The ACS data collections prior to full implementation in 2003 involve several steps. The Census Bureau is now in the field in 31 comparison sites, chosen on the basis of expected differences between the two data collection schemes, to examine ACS/long-form differences. This data collection began in 1999 and will continue through 2001. The Census Bureau plans on using these data to support site-specific analysis of the ACS/long-form differences. In addition, an annual 700,000 household national ACS sample will be collected; it started in 2000 and will end in 2002. In 2000, by design, no housing units will receive both the long form and the ACS questionnaire. The 31 comparison site data collection is designed to understand the factors that are associated with ACS/long-form differences. Then the calibration model will use these factors as covariates, along with the long-form responses, in models fitted using the annual 700,000 ACS sample collected from 2000-2002. One problem with this basic approach is that due to the size of the 2000-2002 ACS sample, it may be difficult to model the ACS/long-form differences in very small areas.

» Stored data:
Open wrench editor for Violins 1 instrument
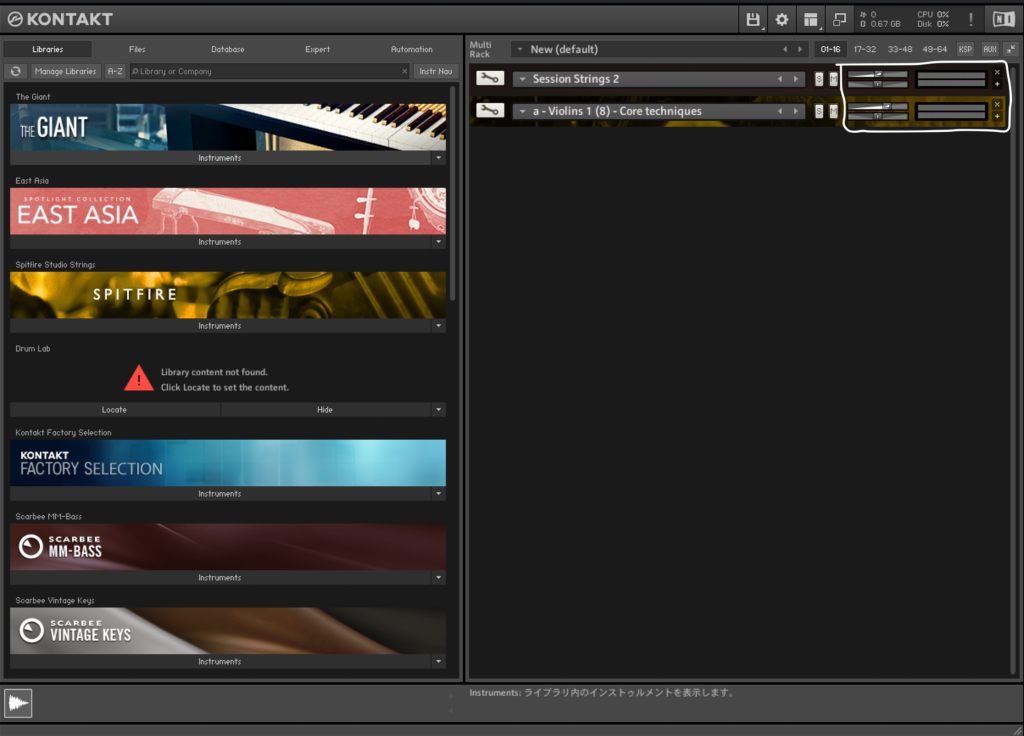 [489, 111]
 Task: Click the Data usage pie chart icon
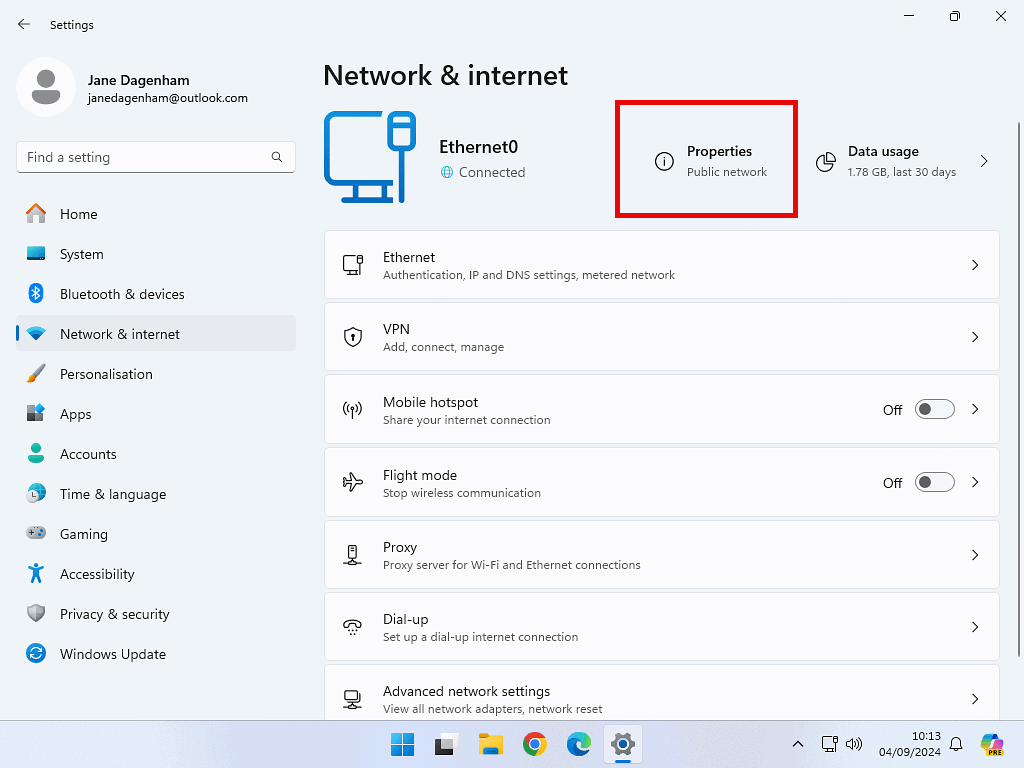pos(826,162)
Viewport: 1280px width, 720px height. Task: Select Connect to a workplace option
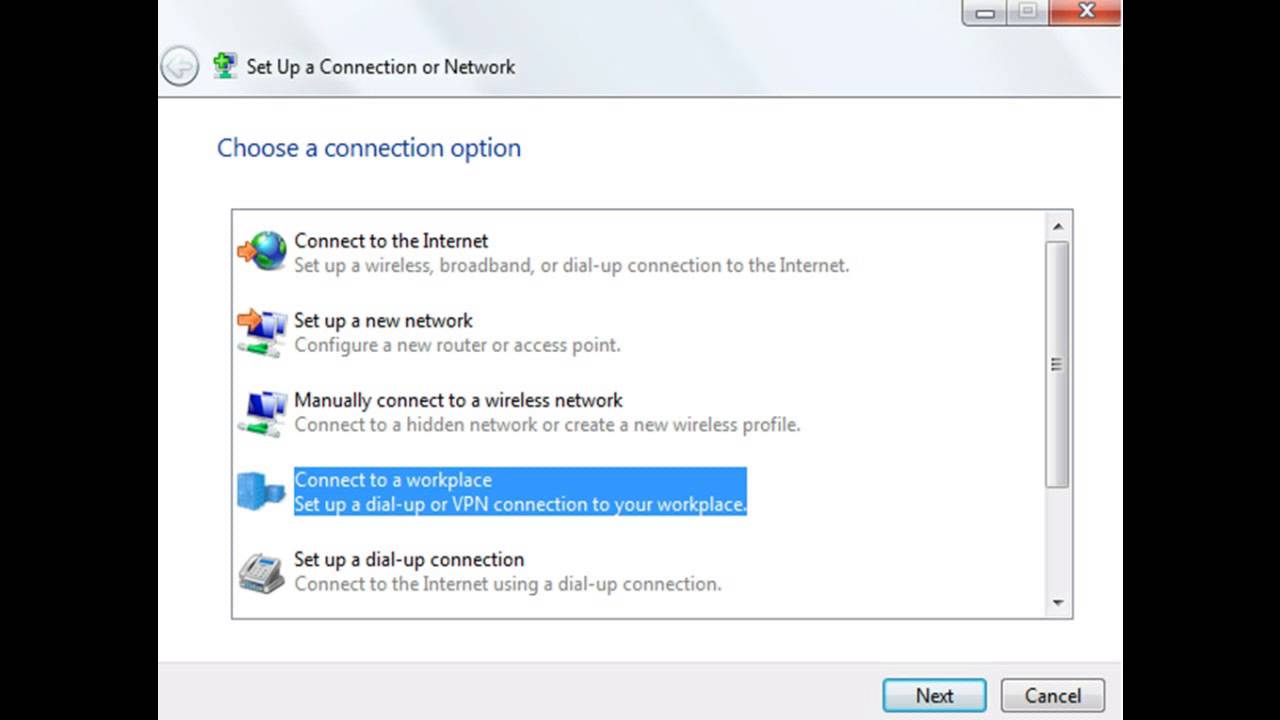(393, 480)
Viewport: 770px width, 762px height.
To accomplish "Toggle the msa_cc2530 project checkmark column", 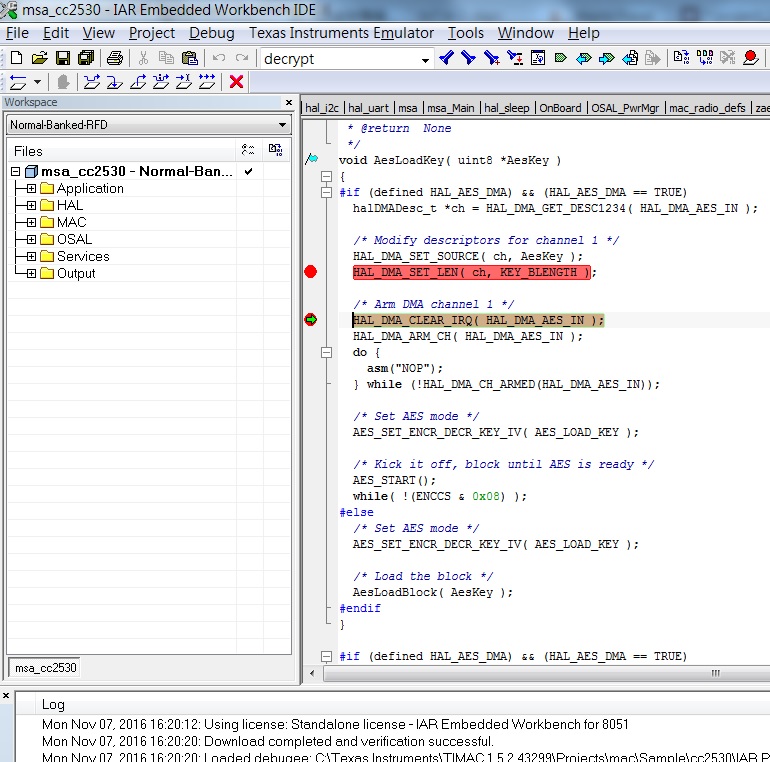I will (248, 171).
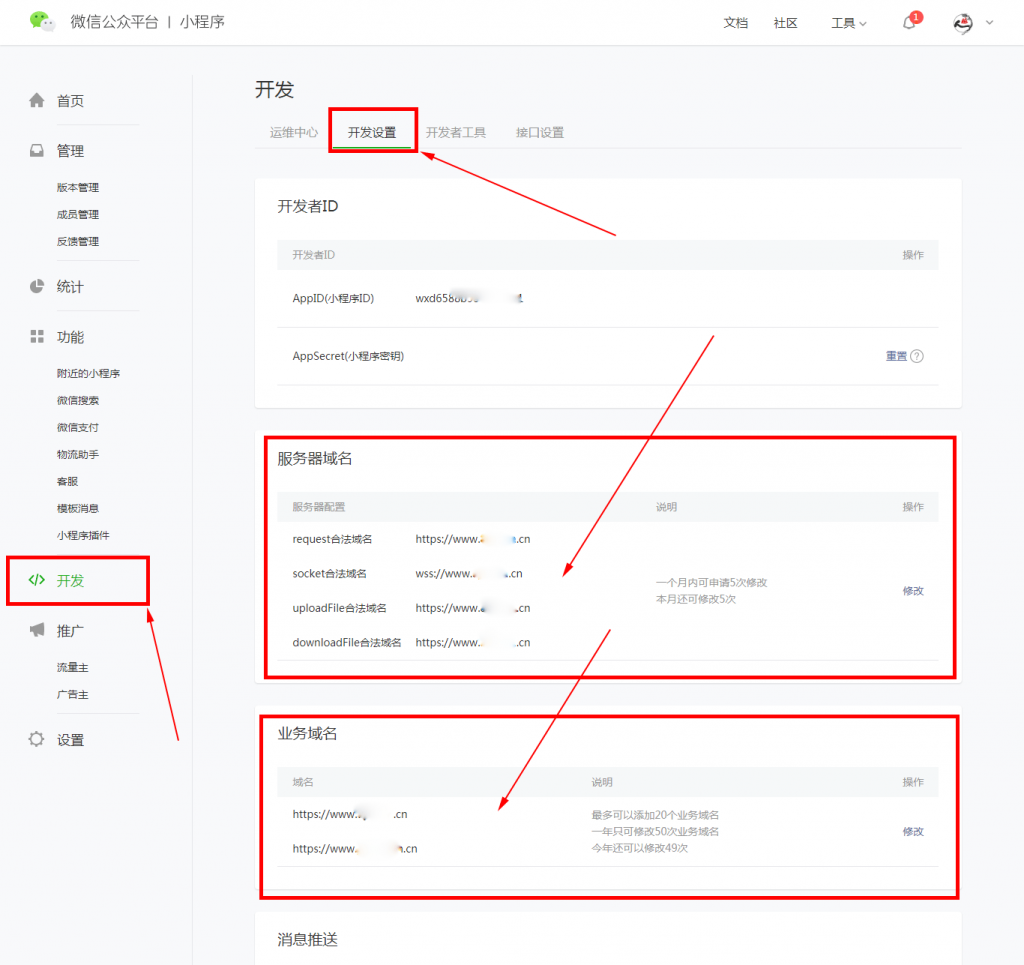This screenshot has width=1024, height=965.
Task: Click 修改 for 业务域名
Action: click(x=913, y=832)
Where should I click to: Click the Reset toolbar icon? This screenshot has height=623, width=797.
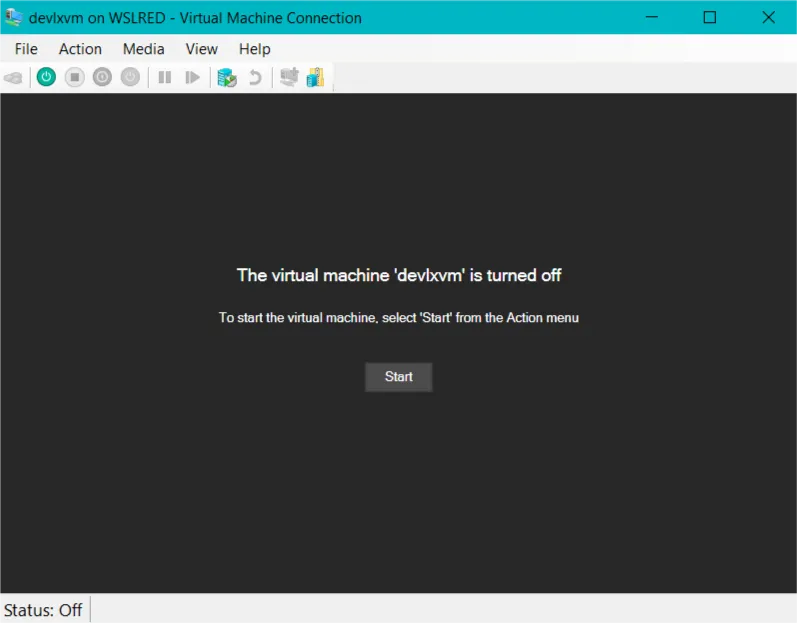[x=193, y=78]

» Work to do:
According to the passage on ACS data collection, in which years will the annual national ACS sample of 700,000 households be collected?

» Result:
It will be collected from 2000 through 2002.